═════ TEXTAUSZUG ═════

Wenn es das Global Village gibt, dann stinkt es auf seinem Marktplatz erbärmlich. Und es sind nicht nur die Verwesungsdünste von Lady Di inclusive dazugehörigem Floristenmüll, die hier das ihrige beitragen. Auch die gegenwärtige Attraktivität anderer Zombies, vom Oberschäfer Johannes P. d. II bis zu den Christen-Fundis in den Staaten, spricht dafür, daß das Bewußtsein der Massen vielleicht nicht am Ende der Geschichte angekommen, zeitweilig aber in der Klärgrube versunken ist. Von Aufklärung oder gar Umwälzung der Besitz- und Produktionsverhältnisse will dort unten natürlich niemand was wissen.

Die Hälfte der Weltbevölkerung, 2,5 Milliarden Menschen, hatte sich entschieden, der „gruselig frisierten Bohnenstange mit dem devoten Dackelblick“ (G. Henschel) die letzte Ehre zu erweisen. Angesichts jenes Faktums muß man nicht unbedingt an die Wiederkehr einer breit legitimierten Adelsherrschaft glauben, auch wenn die „Medienmadonna“ (Spiegel) vorallem nach ihrem Entschwinden aller Orten als Reinkarnation eines reformierten Monarchismus präsentiert wurde. Völlig verblödet aber muß ein Mensch sein, wenn er in der Trauerhysterie, die einsetzte, nachdem ein Gegenstand mit relativ geringer Konsistenz aber hoher Geschwindigkeit auf einen anderen Gegenstand mit geradezu sturer Festigkeit auftraf, einen „elementaren Widerstand gegen die Entwertung des Menschen durch immer globalere Verwertungsmechanismen“ (Spiegel) vermutet.

═════

## AUFGABENSTELLUNG
Welche Wendungen stehen im Textauszug in Anführungszeichen? Nenne alle. Stütze dich allein auf den Textauszug.

═════ EXTRAHIERTE ZEILEN ═════

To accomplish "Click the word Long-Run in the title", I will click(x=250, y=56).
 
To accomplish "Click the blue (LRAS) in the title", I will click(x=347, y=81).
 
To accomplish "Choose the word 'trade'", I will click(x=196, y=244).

═════
═════ EXTRAHIERTE ZEILEN ═════

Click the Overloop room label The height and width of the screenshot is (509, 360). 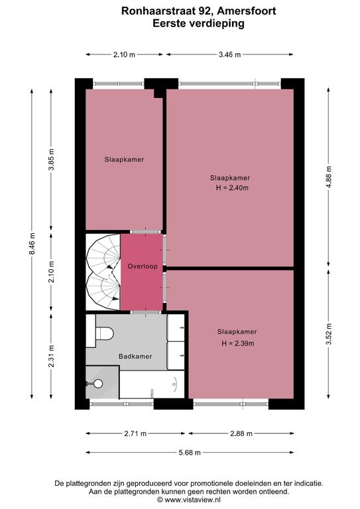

═════

## ERGEBNIS
„gruselig frisierten Bohnenstange mit dem devoten Dackelblick“
„Medienmadonna“
„elementaren Widerstand gegen die Entwertung des Menschen durch immer globalere Verwertungsmechanismen“